Vers le temps où naissaient nos père
Versaille rayonnait encor.
Les lions ont de grands repaires ;
Les princes ont des palais d’or.
Chaque fois que, foule asservie,
Le peuple au cœur rongé d’envie
Contemplait du fond de sa vie
Ce fier château si radieux ;
Rentrant dans sa nuit plus livide,
Il emportait dans son œil vide
Un éblouissement splendide
De rois, de femmes et de dieux !
Alors riaient dans l’espérance
Trois enfants sous ces nobles toits,
Les deux Louis, aînés de France,
Le beau Charles, comte d’Artois.
Tous trois nés sous les dais de soie,
Frêles enfants, mais pleins de joie
Comme ceux qu’un chaud soleil noie
De rayons purs sous le ciel bleu.
Oh ! d’un beau sort quelle semence !
Près d’eux le roi d’où tout commence,
Au-dessous d’eux le peuple immense,
Au-dessus la bonté de Dieu !
V
Qui leur eût dit alors l’austère destinée ?
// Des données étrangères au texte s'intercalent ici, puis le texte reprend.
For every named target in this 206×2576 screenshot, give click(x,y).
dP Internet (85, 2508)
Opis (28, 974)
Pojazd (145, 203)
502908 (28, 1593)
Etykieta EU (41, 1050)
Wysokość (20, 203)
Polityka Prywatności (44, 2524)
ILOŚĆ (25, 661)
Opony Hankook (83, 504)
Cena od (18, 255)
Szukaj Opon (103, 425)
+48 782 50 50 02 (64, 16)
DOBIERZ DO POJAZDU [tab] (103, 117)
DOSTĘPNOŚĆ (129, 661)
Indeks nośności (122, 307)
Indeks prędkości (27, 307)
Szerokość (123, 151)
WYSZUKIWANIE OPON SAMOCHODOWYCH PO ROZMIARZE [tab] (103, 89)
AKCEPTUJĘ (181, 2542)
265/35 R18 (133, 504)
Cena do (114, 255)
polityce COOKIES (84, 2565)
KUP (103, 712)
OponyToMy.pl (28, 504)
Qui leur eût dit qu’un jour cette France, inclinée
Sous leurs fronts de fleurons chargés,
Ne se souviendrait d’eux ni de leur morne histoire,
Pas plus que l’océan sans fond et sans mémoire
Ne se souvient des naufragés !
Que, chaînes, lys, dauphins, un jour les Tuileries
Verraient l’illustre amas des vieilles armoiries
S’écrouler de leur plafond nu,
Et qu’en ces temps lointains que le mystère couvre,
Un corse, encore à naître, au noir fronton du Louvre
Sculpterait un aigle inconnu !
Que leur royal Saint-Cloud se meublait pour un autre ;
Et qu’en ces fiers jardins du rigide Le Nôtre,
Amour de leurs yeux éblouis,
Beaux parcs où dans les jeux croissait leur jeune force,
Les chevaux de Crimée un jour mordraient l’écorce
Des vieux arbres du grand Louis !
VI
Dans ces temps radieux, dans cette aube enchantée,
Dieu ! comme avec terreur leur mère épouvantée
Les eût contre son cœur pressés, pâle et sans voix,
Si quelque vision, troublant ces jours de fêtes,
Eût jeté tout à coup sur ces fragiles têtes
Ce cri terrible : — Enfants ! vous serez rois tous trois !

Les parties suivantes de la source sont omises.